Pull out every line of the records below and reproduce each one word for word, with nothing changed.

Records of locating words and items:
┌──

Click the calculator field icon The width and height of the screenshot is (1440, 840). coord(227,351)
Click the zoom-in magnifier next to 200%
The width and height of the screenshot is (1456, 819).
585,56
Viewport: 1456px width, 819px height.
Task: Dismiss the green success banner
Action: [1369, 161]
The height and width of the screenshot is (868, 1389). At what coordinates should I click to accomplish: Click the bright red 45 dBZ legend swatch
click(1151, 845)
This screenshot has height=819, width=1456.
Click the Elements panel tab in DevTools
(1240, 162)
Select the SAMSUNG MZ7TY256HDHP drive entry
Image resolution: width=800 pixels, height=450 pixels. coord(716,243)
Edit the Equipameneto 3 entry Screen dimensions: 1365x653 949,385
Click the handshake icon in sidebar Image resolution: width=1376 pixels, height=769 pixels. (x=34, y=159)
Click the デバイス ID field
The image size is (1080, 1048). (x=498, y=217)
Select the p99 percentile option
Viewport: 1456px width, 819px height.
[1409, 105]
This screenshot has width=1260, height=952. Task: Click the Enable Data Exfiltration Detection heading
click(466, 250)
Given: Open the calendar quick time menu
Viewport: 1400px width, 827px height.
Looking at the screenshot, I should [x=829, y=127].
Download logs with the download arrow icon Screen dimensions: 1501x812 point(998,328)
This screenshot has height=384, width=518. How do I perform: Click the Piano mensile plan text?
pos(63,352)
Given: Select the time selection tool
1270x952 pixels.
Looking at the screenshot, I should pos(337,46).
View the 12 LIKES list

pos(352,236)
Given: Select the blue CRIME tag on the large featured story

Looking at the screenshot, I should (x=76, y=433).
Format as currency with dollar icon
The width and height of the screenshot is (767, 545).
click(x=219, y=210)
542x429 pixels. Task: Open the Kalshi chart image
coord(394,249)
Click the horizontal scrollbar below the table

└──

- **EXERCISE RESULT**
Click the calculator field icon The width and height of the screenshot is (1440, 840). coord(227,351)
Click the zoom-in magnifier next to 200%
The width and height of the screenshot is (1456, 819).
585,56
Viewport: 1456px width, 819px height.
Task: Dismiss the green success banner
Action: [1369, 161]
The height and width of the screenshot is (868, 1389). At what coordinates should I click to accomplish: Click the bright red 45 dBZ legend swatch
click(1151, 845)
This screenshot has height=819, width=1456.
Click the Elements panel tab in DevTools
(1240, 162)
Select the SAMSUNG MZ7TY256HDHP drive entry
Image resolution: width=800 pixels, height=450 pixels. coord(716,243)
Edit the Equipameneto 3 entry Screen dimensions: 1365x653 949,385
Click the handshake icon in sidebar Image resolution: width=1376 pixels, height=769 pixels. (x=34, y=159)
Click the デバイス ID field
The image size is (1080, 1048). (x=498, y=217)
Select the p99 percentile option
Viewport: 1456px width, 819px height.
[1409, 105]
This screenshot has width=1260, height=952. Task: Click the Enable Data Exfiltration Detection heading
click(466, 250)
Given: Open the calendar quick time menu
Viewport: 1400px width, 827px height.
Looking at the screenshot, I should [x=829, y=127].
Download logs with the download arrow icon Screen dimensions: 1501x812 point(998,328)
This screenshot has height=384, width=518. How do I perform: Click the Piano mensile plan text?
pos(63,352)
Given: Select the time selection tool
1270x952 pixels.
Looking at the screenshot, I should pos(337,46).
View the 12 LIKES list

pos(352,236)
Given: Select the blue CRIME tag on the large featured story

Looking at the screenshot, I should (x=76, y=433).
Format as currency with dollar icon
The width and height of the screenshot is (767, 545).
click(x=219, y=210)
542x429 pixels. Task: Open the Kalshi chart image
coord(394,249)
Click the horizontal scrollbar below the table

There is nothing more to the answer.